New forum category especially for beginners

Hi everyone for those who need a refresher on the python classes and tools we will be using here is a great resource that helped me.

4 Likes

Q1. How can we modify the layers in the model? Is that the parameter num_workers which is default to 8?

layers

Q2. data = ImageClassifierData.from_paths(PATH, tfms=tfms_from_model(resnet34, sz))
How does above code loads the data for both dogs and cats into the data? I looked into the code does it by default considers all the folders under valid (dir) and makes that many number of classes as well the datasets?

From ImageClassifierData:
@classmethod
def from_paths(self, path, bs=64, tfms=(None,None), trn_name=‘train’, val_name=‘valid’, test_name=None, num_workers=8):
trn,val = [folder_source(path, o) for o in (trn_name, val_name)]

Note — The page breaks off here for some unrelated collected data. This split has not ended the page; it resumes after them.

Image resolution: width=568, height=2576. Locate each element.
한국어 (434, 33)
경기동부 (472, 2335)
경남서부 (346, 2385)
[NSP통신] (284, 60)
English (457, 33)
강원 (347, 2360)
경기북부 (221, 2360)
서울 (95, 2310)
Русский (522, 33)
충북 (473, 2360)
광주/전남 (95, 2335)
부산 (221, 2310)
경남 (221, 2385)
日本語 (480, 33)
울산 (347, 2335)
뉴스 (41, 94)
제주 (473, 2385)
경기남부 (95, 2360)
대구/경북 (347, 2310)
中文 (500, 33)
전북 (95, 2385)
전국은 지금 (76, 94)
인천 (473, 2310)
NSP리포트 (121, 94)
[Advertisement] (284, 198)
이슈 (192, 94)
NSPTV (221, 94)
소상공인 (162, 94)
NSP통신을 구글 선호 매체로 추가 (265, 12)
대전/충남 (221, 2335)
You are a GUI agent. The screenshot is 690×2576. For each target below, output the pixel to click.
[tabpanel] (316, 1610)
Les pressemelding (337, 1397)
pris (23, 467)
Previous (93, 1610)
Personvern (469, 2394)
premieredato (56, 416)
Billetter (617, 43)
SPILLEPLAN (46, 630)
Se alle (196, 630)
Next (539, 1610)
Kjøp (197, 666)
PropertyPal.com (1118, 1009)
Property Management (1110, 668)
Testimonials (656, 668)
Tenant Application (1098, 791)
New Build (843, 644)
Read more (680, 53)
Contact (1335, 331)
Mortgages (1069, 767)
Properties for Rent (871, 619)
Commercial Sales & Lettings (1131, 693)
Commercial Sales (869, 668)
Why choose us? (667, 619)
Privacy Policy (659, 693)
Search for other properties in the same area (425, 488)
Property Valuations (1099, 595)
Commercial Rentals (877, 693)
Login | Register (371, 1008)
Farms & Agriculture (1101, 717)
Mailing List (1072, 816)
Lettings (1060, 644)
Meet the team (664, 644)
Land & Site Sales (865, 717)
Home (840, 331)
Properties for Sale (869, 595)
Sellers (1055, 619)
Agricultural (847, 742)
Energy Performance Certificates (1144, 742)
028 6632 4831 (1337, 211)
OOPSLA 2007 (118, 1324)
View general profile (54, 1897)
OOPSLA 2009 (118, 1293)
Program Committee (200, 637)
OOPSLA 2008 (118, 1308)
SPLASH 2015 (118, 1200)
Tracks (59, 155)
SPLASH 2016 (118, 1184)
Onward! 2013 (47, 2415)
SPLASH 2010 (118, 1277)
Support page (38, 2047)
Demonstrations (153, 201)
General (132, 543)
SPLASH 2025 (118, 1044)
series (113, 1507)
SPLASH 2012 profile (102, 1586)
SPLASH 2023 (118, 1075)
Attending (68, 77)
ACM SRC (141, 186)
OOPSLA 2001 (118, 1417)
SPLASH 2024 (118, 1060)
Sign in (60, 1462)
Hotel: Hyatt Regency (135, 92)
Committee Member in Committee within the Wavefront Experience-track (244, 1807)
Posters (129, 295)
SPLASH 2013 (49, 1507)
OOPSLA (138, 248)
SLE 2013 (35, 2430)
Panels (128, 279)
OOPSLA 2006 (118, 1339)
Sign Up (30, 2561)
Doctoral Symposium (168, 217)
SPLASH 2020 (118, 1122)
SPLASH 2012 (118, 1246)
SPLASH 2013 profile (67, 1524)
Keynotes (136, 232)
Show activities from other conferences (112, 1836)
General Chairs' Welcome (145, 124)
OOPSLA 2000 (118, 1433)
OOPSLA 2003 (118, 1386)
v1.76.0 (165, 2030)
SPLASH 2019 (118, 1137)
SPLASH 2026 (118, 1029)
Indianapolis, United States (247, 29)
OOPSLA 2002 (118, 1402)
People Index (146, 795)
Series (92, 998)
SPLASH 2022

Ans1: I think I got it. The 8 layers are the one defined in the resnet34 arch. The same shows up here.

Still not sure on the Q2

Any help appreciated.

Hi,

In the dogs breed code below how is the file name (id) in csv is mapped to the image name in the folder i.e. train and test?

data = ImageClassifierData.from_csv(PATH, ‘train’, f’{PATH}labels.csv’, test_name=‘test’, num_workers=4,
** val_idxs= val_idx, suffix=’.jpg’, tfms=tfms, bs=bs)**

I did a dig in the py script looks the below code is getting this done but still not sure how file name in the csv is mapped to the image.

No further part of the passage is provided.